BEGIN

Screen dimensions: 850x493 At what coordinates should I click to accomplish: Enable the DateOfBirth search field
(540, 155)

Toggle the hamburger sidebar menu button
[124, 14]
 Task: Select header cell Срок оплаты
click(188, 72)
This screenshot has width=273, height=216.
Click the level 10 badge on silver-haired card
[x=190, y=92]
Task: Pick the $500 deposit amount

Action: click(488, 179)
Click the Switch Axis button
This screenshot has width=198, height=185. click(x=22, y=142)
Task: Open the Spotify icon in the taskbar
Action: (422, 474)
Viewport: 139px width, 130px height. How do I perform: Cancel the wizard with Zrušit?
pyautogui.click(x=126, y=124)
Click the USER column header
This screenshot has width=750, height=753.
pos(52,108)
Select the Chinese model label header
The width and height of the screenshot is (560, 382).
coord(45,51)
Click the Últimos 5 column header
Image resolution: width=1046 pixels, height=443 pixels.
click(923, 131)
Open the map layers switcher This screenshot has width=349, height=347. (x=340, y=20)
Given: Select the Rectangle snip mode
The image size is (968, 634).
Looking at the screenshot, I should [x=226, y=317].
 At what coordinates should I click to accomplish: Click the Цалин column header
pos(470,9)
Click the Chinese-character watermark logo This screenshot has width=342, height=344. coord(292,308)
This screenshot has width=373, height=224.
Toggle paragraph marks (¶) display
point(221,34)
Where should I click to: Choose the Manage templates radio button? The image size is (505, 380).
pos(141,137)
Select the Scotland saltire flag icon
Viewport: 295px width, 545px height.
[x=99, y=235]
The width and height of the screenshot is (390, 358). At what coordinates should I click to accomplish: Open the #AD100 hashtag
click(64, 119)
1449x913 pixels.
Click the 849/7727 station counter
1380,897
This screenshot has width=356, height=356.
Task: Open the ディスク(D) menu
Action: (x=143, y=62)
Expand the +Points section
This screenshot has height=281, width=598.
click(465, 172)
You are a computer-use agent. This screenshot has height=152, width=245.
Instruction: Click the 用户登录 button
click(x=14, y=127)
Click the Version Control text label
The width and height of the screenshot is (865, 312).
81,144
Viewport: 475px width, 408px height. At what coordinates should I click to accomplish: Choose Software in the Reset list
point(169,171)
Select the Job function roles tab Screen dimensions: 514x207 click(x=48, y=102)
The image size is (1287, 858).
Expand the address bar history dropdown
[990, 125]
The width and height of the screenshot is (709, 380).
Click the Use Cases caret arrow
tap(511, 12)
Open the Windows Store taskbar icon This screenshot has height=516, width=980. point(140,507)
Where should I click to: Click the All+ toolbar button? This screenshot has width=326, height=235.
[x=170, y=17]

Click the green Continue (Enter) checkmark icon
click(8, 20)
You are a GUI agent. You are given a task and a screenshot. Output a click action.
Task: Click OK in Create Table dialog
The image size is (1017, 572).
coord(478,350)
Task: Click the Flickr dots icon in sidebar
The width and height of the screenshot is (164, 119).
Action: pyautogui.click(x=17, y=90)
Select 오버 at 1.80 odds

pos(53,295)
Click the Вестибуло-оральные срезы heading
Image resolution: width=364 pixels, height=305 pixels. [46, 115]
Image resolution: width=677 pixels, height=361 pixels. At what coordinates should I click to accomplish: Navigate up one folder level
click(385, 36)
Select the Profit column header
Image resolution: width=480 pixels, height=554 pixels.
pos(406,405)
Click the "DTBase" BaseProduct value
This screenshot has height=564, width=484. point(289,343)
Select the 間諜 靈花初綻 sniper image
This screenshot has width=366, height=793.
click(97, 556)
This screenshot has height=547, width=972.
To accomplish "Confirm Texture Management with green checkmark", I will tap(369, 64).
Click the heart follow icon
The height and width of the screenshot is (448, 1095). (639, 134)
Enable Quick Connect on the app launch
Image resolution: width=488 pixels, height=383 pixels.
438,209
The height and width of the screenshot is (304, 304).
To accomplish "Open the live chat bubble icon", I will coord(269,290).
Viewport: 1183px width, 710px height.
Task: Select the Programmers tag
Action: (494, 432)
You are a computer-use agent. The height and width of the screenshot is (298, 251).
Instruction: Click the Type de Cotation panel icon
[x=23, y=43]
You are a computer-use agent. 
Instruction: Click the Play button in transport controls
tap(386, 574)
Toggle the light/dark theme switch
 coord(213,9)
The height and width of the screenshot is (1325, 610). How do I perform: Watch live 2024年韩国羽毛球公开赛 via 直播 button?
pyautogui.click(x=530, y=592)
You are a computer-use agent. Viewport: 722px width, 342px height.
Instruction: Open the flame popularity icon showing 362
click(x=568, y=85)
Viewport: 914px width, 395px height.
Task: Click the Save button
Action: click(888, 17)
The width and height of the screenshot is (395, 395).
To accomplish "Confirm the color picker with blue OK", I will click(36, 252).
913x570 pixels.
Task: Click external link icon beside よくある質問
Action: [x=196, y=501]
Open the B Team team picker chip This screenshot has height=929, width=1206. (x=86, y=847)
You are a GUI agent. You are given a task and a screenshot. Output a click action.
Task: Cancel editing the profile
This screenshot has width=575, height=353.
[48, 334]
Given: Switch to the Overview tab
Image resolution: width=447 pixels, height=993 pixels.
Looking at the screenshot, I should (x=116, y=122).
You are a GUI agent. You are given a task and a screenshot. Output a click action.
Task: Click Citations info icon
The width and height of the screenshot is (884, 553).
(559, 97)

END

■ **Assignment**
Copy each line from the data above that includes "agent".

■ **Output of the task**
You are a computer-use agent. This screenshot has height=152, width=245.
You are a GUI agent. You are given a task and a screenshot. Output a click action.
You are a computer-use agent. The height and width of the screenshot is (298, 251).
You are a computer-use agent. 
You are a computer-use agent. Viewport: 722px width, 342px height.
You are a GUI agent. You are given a task and a screenshot. Output a click action.
You are a GUI agent. You are given a task and a screenshot. Output a click action.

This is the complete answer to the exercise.